--- START LISTED RECORDS ---
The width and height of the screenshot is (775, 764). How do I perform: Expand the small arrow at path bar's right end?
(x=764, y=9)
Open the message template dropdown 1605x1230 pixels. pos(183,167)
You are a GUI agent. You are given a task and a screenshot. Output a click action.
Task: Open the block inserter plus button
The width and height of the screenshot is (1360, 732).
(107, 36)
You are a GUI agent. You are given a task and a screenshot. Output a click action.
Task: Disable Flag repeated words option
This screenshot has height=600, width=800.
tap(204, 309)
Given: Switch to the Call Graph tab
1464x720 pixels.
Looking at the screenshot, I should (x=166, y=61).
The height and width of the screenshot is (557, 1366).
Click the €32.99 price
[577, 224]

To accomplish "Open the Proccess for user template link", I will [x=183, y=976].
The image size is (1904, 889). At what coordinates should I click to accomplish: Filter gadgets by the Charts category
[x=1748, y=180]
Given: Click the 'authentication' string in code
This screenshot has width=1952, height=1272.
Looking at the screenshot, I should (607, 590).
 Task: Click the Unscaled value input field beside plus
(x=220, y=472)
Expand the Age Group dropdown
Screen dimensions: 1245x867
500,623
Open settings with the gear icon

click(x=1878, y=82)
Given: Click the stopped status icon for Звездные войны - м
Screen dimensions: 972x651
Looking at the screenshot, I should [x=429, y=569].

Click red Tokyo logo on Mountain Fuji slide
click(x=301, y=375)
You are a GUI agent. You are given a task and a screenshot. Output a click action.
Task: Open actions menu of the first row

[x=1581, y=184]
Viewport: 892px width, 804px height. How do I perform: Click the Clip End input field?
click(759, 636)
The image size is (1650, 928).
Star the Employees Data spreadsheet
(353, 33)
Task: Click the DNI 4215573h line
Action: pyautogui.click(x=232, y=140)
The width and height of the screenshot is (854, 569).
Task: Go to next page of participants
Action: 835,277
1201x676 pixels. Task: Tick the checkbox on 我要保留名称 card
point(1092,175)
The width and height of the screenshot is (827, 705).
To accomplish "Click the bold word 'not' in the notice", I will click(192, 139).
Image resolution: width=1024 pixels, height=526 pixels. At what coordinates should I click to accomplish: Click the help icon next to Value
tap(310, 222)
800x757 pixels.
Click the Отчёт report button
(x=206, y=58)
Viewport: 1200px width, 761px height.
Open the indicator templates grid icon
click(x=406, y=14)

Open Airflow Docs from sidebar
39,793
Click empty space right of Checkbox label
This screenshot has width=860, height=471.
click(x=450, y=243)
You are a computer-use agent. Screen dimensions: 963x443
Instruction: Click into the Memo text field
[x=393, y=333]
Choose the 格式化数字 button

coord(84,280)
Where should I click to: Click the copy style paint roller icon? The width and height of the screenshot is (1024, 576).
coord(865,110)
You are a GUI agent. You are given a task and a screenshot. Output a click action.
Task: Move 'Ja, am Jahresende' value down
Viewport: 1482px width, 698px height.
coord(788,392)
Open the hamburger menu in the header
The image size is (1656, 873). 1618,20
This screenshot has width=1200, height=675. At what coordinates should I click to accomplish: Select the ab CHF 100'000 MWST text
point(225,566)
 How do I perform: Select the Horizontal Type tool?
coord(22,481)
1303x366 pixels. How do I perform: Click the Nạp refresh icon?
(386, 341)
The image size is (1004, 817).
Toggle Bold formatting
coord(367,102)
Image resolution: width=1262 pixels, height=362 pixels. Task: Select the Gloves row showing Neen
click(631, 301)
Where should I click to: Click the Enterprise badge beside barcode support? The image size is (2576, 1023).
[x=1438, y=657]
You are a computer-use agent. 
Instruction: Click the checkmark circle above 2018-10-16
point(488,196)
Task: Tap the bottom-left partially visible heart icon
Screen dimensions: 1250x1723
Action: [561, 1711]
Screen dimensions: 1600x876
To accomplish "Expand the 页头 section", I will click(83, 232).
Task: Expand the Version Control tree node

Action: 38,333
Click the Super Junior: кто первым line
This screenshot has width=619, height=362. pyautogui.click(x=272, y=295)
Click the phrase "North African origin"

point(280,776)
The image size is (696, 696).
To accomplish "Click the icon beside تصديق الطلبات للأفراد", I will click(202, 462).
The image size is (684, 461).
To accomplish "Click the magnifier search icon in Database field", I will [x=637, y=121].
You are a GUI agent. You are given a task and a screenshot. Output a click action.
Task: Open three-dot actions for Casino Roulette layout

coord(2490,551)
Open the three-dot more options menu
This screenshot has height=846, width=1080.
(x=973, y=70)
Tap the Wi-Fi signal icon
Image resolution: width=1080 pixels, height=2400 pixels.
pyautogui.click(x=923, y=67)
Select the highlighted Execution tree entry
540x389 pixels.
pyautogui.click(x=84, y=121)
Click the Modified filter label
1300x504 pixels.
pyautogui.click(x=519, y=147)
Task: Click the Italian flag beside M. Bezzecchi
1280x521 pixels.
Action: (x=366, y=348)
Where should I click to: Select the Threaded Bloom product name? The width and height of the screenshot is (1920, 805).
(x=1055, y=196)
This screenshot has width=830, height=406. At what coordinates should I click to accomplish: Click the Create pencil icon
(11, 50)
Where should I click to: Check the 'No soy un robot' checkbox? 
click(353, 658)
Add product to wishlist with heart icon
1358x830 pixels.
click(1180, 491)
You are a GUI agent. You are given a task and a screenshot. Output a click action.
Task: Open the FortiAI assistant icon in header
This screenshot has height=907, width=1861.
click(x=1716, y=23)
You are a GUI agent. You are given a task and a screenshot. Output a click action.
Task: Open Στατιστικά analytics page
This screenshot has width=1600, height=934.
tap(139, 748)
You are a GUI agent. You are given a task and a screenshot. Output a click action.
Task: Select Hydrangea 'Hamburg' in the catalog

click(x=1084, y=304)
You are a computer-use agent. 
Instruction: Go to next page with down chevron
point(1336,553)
--- END LISTED RECORDS ---
WHAT IS EXPECTED: Reproduce the entries from the line containing "800x757 pixels." through the line containing "will [x=637, y=121].", substituting "navigation menu" for "hamburger menu" and leaving everything else unchanged.

RESULT OF THE TASK:
800x757 pixels.
Click the Отчёт report button
(x=206, y=58)
Viewport: 1200px width, 761px height.
Open the indicator templates grid icon
click(x=406, y=14)

Open Airflow Docs from sidebar
39,793
Click empty space right of Checkbox label
This screenshot has width=860, height=471.
click(x=450, y=243)
You are a computer-use agent. Screen dimensions: 963x443
Instruction: Click into the Memo text field
[x=393, y=333]
Choose the 格式化数字 button

coord(84,280)
Where should I click to: Click the copy style paint roller icon? The width and height of the screenshot is (1024, 576).
coord(865,110)
You are a GUI agent. You are given a task and a screenshot. Output a click action.
Task: Move 'Ja, am Jahresende' value down
Viewport: 1482px width, 698px height.
coord(788,392)
Open the navigation menu in the header
The image size is (1656, 873). 1618,20
This screenshot has width=1200, height=675. At what coordinates should I click to accomplish: Select the ab CHF 100'000 MWST text
point(225,566)
 How do I perform: Select the Horizontal Type tool?
coord(22,481)
1303x366 pixels. How do I perform: Click the Nạp refresh icon?
(386, 341)
The image size is (1004, 817).
Toggle Bold formatting
coord(367,102)
Image resolution: width=1262 pixels, height=362 pixels. Task: Select the Gloves row showing Neen
click(631, 301)
Where should I click to: Click the Enterprise badge beside barcode support? The image size is (2576, 1023).
[x=1438, y=657]
You are a computer-use agent. 
Instruction: Click the checkmark circle above 2018-10-16
point(488,196)
Task: Tap the bottom-left partially visible heart icon
Screen dimensions: 1250x1723
Action: [561, 1711]
Screen dimensions: 1600x876
To accomplish "Expand the 页头 section", I will click(83, 232).
Task: Expand the Version Control tree node

Action: 38,333
Click the Super Junior: кто первым line
This screenshot has width=619, height=362. pyautogui.click(x=272, y=295)
Click the phrase "North African origin"

point(280,776)
The image size is (696, 696).
To accomplish "Click the icon beside تصديق الطلبات للأفراد", I will click(202, 462).
The image size is (684, 461).
To accomplish "Click the magnifier search icon in Database field", I will [x=637, y=121].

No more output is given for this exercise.